⑵而本案被告所發表上開文章,除涉及證人陳文仁外,更係以
華通公司工會主要幹部作為訴求對象,並期待工會理事長、常務理事等人均得更積極為工會會員就前開加班費請求權一事爭取權益。而前開加班費請求權若可成立並向華通公司請求,則可得行使之權利人非僅被告,尚包括所有自101 年8月1 日起曾任職於華通公司且適用「年度總工時」制度之二班制員工,所影響員工人數甚眾;而若計算至106 年6 月2日止,並以至106 年6 月2 日止仍於華通公司在職者為限,適用該工時制度之員工共有3,041 人等節,亦有華通公司
109 年5 月12日華通字第109094號函1 紙在卷可佐(本院易字卷第191 頁);然若不限於106 年6 月2 日止仍在職者,則由於華通公司每年流動員工人數比例大約在500 至800 人間不等,是受影響之員工人數將更多,甚至有機會多達8,00
0 至9,000 人,然實際受影響人數仍應以華通公司統計為主等節,為證人馮中暉於本院審理中證述明確(本院易字卷第
23 1頁),堪信受「年度總工時」制度影響之員工人數甚為眾多,且華通公司工會會員之勞動權益等勞動條件事項,雖涉及勞方華通公司員工與資方華通公司間之勞動契約內容,然證人陳文仁既係擔任華通公司工會重要幹部,當不能否定其應肩負之職務及就工會存在之目的本身均含有公共利益之性質在內,業如前述。

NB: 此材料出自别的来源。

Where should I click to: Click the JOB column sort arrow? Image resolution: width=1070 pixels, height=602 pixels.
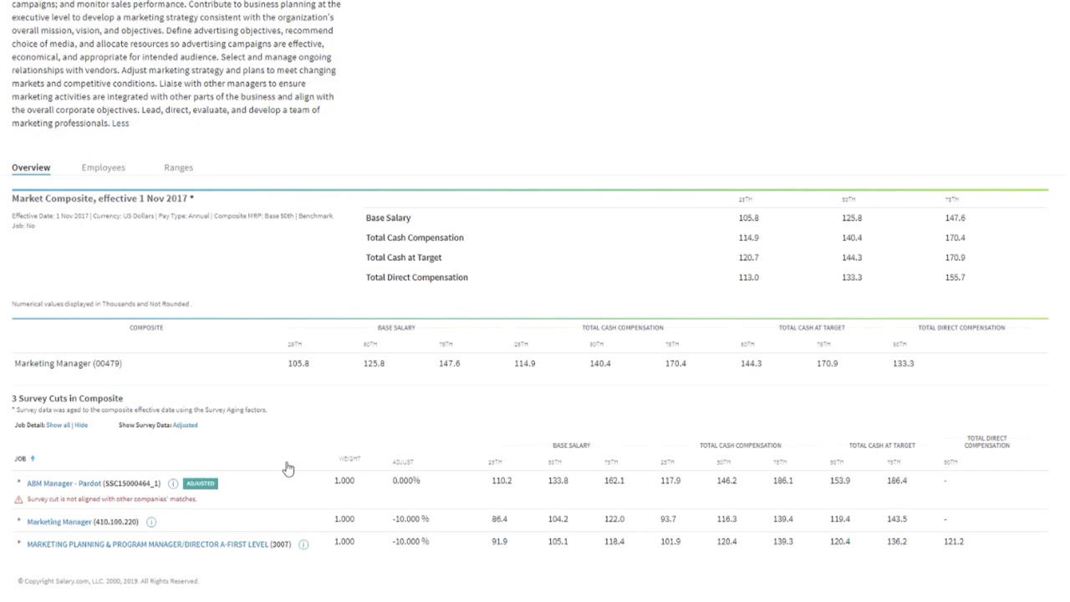(x=33, y=458)
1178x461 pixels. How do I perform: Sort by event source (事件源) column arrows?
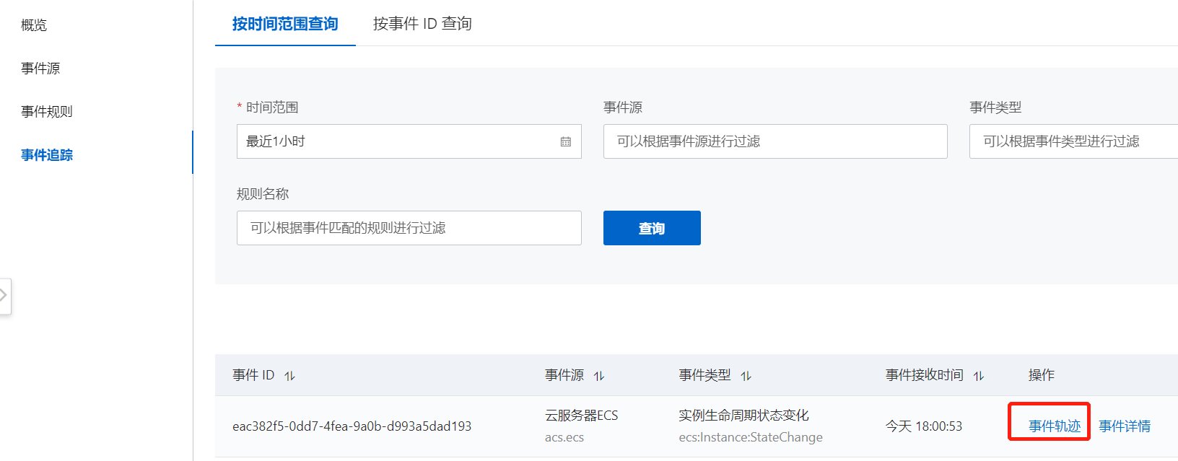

準此,證人陳文仁既於本案被告行為時於工會中擔任常務理事等主要幹部,理論上握有更多之資源及權力,具有較多之發言權及較高之澄清能力,相對於一般人或工會會員等個人,難謂無優勢與弱勢之差別,基於憲法對於言論自由之實質保障內容,及刑法對於誹謗罪之處罰設有各種阻卻違法事由之限制,則證人陳文仁就相對弱勢一方之工會會員意見表達,本應有較大程度之容忍義務,尤其就與公共利益有關之事項,更應接受公眾檢驗甚至批判。再審諸工會乃員工基於共同之利益而自發組織之社會團體,藉與雇主或資方談判薪資、工作時限、工作條件之過程,達到改善僱傭待遇、受僱條件之目的,證人陳文仁既於工會中擔任要職,其等職責當然包含爭取工會會員之合理勞動條件(包含工會會員是否依法而得對華通公司請求前開加班費請求權),藉以維護勞工工作權益,始能確保工會改善勞動條件、保障勞工權益宗旨之落實。被告以上開文章,期許工會之理事長與常務理事等人均能協助工會會員爭取權利,及凸顯工會會員前開加班費請求權若經法院認定可得行使,則工會若未能向華通公司積極表達前開訴求,以促使華通公司積極面對前開爭議,則所受影響之員工可得請求之加班費請求權等金額即已日漸罹於可得請求之時效等事,藉以質疑其等所為既損人亦不利己等語,經核上開事項均與勞動條件、勞工權益等公共利益有關,自屬「可受公評之事」無疑,故被告藉於成員1,000 餘人、且不公開之「華通公司作業員訴苦團」中發表上開文章之方式,表達其對於工會理事長與常務理事等主要幹部對於是否應積極爭取工會會員權益之不同意見,經核係依據公共利益維護之相關事實,提出其意見、評論及批判,難認以損害證人陳文仁之名譽為其等唯一目的,亦未逾越合理評論之範疇,縱其批判意見及言論立場明顯偏向主張工會應以更積極、強烈之方式向華通公司為工會會員爭取權益之認知角度,而與證人陳文仁等主要幹部當時所持較為保守之立場相左等節,為證人徐政朗於本院審理中所證述明確(本院易字卷第217 頁),縱被告陳述已使證人陳文仁感受名譽受損,然既未逾越合理評論之範圍,仍不能以刑法誹謗罪相繩。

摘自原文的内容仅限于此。